About this task: Give the number of lines in the records below that contain the word "each". State only that number.

Information supplied:
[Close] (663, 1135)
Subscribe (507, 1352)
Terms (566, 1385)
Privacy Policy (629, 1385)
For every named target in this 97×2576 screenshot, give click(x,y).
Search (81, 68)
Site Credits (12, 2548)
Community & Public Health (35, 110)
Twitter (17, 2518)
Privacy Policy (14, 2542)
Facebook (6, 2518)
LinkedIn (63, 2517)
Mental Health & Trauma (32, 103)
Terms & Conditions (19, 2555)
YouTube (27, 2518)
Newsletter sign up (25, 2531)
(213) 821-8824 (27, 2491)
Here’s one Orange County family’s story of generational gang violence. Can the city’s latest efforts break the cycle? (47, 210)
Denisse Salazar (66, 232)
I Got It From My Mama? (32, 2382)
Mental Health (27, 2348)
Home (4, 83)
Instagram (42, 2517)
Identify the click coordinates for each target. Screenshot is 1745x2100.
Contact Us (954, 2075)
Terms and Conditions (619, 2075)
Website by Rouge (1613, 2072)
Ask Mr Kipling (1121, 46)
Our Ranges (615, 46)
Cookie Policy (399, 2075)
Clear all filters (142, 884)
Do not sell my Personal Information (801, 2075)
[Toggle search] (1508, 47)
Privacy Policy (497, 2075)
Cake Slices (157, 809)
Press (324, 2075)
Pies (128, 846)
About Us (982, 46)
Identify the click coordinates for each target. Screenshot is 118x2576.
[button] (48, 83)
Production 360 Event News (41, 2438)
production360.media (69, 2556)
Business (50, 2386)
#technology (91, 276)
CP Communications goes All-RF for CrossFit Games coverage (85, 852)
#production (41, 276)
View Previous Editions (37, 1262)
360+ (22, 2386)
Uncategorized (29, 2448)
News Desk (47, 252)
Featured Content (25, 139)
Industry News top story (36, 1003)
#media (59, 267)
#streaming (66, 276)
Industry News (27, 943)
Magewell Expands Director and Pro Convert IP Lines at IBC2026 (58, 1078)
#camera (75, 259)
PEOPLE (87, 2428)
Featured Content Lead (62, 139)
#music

Response for this exercise: 2